Flower basket: Kusudama is a decorative bag that often contains medicinal herbs or spices. The design of the bags was influenced by Chinese culture during the Heian period (794-1185) and they were considered symbols of good fortune.

Peony: Considered the king of all flowers, peony was brought to Japan by the Chinese during the Nara period. However, in painting and design, Japan is the country that makes peonies become everyone’s favorite flower.

Hanakago flower basket: Bamboo baskets, also known as hanakago, have appeared in the daily lives of Japanese people for thousands of years. They are beautiful but also very convenient, especially bamboo baskets are used to hold flowers picked in the spring, so they become a popular motif of spring kimonos.

Summer:

Lilies: Even though lilies are very beautiful but they do not appear much in the history of kimono design. The use of lilies became popular during the Taisho and Showa period (1912-88), which can be said to be achieved thanks to the popularity of flowers from Europe.

Bamboo: Tall and elegant bamboo is the symbol of many seasons and the most characteristic of summer. Maybe it’s because so many people love the cool and crispy sweet taste of summer bamboo shoots that has made bamboo so widely used.

Insects: Insect motifs are often used on formal and everyday kimonos because they represent water.
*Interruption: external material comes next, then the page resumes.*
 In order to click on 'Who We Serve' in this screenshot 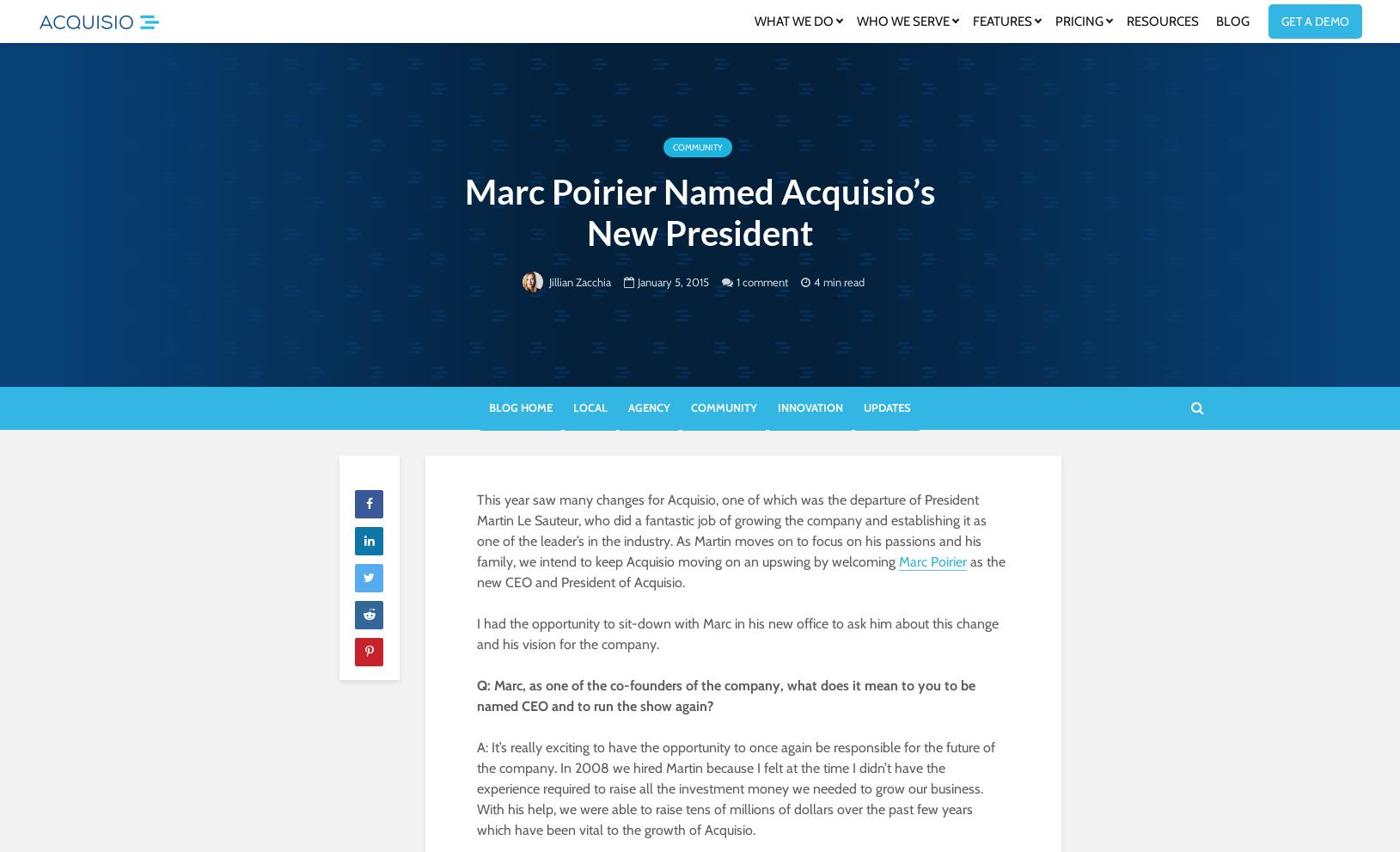, I will do `click(902, 20)`.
Dragonflies are the most common insects in late summer.

Autumn:

Chrysanthemum: No other flower has as big and wide an impact on the kimono world as the chrysanthemum. In Japan this flower is a symbol of longevity and rejuvenation. The Chinese brought chrysanthemums to Japan during the Nara period. To this day, the chrysanthemum is the symbol of Japanese royalty.

Grapes: Fruits and nuts are considered symbols for the prosperity of the autumn harvest, and the most typical fruit is grapes. The budo-risu mon grape cluster motif is a commonly used motif with the meaning of good luck and family continuity.
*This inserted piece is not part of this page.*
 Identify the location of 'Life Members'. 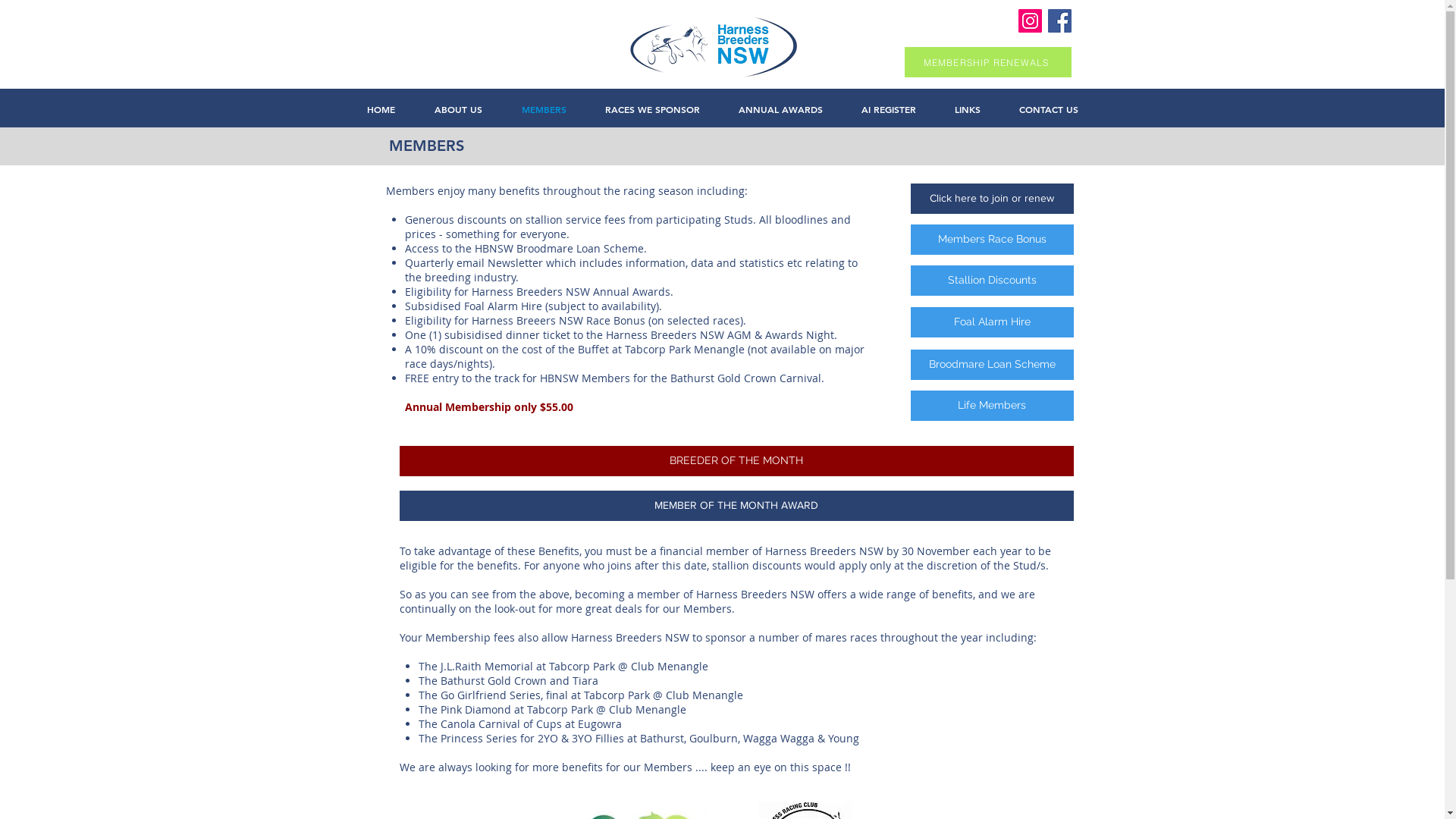
(991, 405).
Maple leaves : If hanami is for spring, then momiji-garu – leaf viewing – is for autumn. This colorful season of changing leaves lasts longer than the short season of peach blossoms. It is also a time when people slow down.

The Tale of Genji: During the Heian period, carts were the main means of transportation for Japanese aristocrats. On kimonos, these vehicles are often depicted in scenes from the Genji story. Written in the 11th century, the story of Genji is considered the world’s first novel.

Folding fans: Folding fans were developed by Japan and brought to China in the early 10th century. Folding fans have long been an indispensable symbol of Japan, meaning prosperity and development. and expand.

Winter:

Phoenix: The phoenix is ​​a bird that symbolizes many meanings. According to Chinese characters, it carries the meaning of fire and femininity, which makes the phoenix motif an important motif in kimonos. It is a symbol of loyalty, wisdom and generosity.

Admire the painting beautiful four seasons of Japanese kimono - 15

Camellia: Even though it is a pattern In Japanese, camellia means ‘spring flower’. Blooming camellia heralds the approaching warm season and using camellia motifs in winter means congratulations.

Toy box: Everyday items used as motifs in kimono design. Toys and tools decorated with flowers are winter motifs suitable for both adults and children.

Japanese Tancho Crane : There is nothing more Japanese than the image of this bird. Cranes have long been respected by the Japanese for their mysterious elegance. They are considered to bring special luck at weddings.